Microsoft is reportedly working on a new lightweight version of Windows 10 (again)
Bear with me, because this may sound a little familiar. Microsoft is reportedly working on a new OS, a stripped down version of Windows 10 that’s designed to run on devices with only 16GB of storage. No, this isn’t the same thing as Windows 10 S.
There’s no official word from Microsoft on the OS yet, but Windows 10 Lean, as it’s reportedly known, was first spotted by Twitter user @tfwboredom in the latest preview build of Redstone 5 – Microsoft’s next major version of Windows 10. According to the tweet, Windows 10 Lean is around 2GB smaller than Windows 10 Pro.

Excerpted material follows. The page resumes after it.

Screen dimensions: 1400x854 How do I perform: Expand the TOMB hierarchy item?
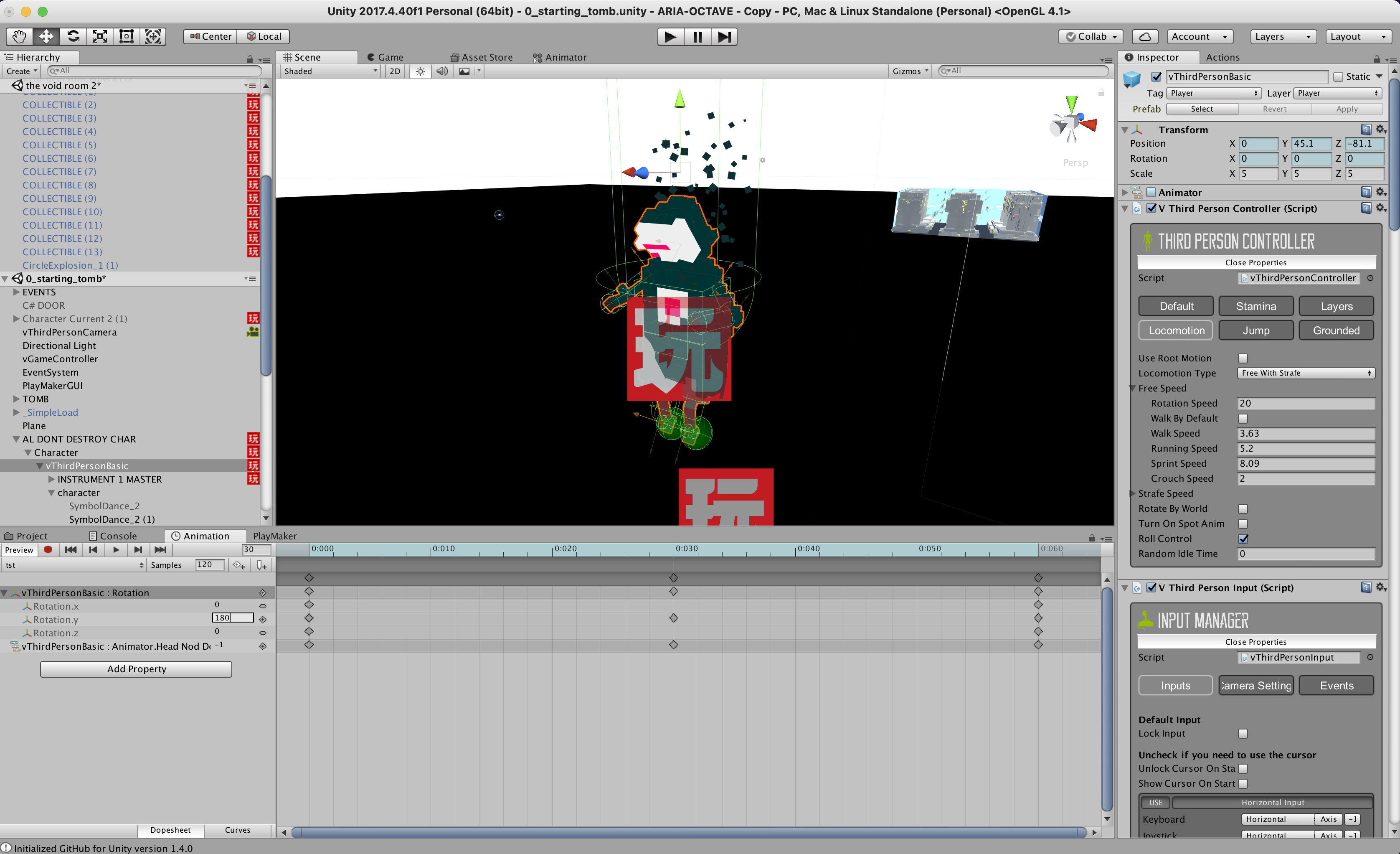[x=16, y=399]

Unlike Windows 10 S, which is aimed primarily at the education space and only lets you install software from the Microsoft Store, Windows 10 Lean is expected to run more like a legacy version of Windows. However, according to Windows Central, it’ll ditch one or two key features users don’t need on a device with such limited storage including the Registry Editor and Internet Explorer.
“More often than not, cheap, low-end tablets and laptops with 16GB of internal storage will find themselves stuck on the version of Windows 10 that those devices shipped with, because there’s not enough storage space to apply any new feature updates,” the site reports. “It is important for Microsoft to ensure that these devices can install new versions of Windows 10, which is why it’s building Windows 10 Lean. It’s normal Windows 10, but on a diet.”
Windows Central reports that the OS is still very buggy in the Redstone 5 build and that Microsoft could naturally change its mind and shelve the project at any time.
Windows 10 Lean: Great idea or doomed from the start?
I can’t help but feel that, not for the first time, Microsoft’s whole strategy here feels a little confused. In principle it’s great that you’ll have the freedom to install the software you like in Windows 10 Lean, but if you’ve got only 16GB of storage, by definition you’re still massively restricted.
Also, as flash storage gets larger and cheaper, the problem of having devices with such limited capacity should surely become a distant memory within a few years anyway? The whole project therefore just feels like a case of too little too late. You’d also think Microsoft would want to refine Windows 10 S before trying its hand at another lightweight OS – couldn’t Windows 10 S be the operating system that’s optimised for devices limited storage?
First announced around a year ago, Windows 10 S was sold as brand new OS that promised to be “streamlined for security and superior performance” – an attempt to take on Chrome OS, if you like. However, Microsoft recently announced that from next year Windows 10 S will simply be a mode in Windows 10, rather that its own standalone product, suggesting that it’s taking a step back from it.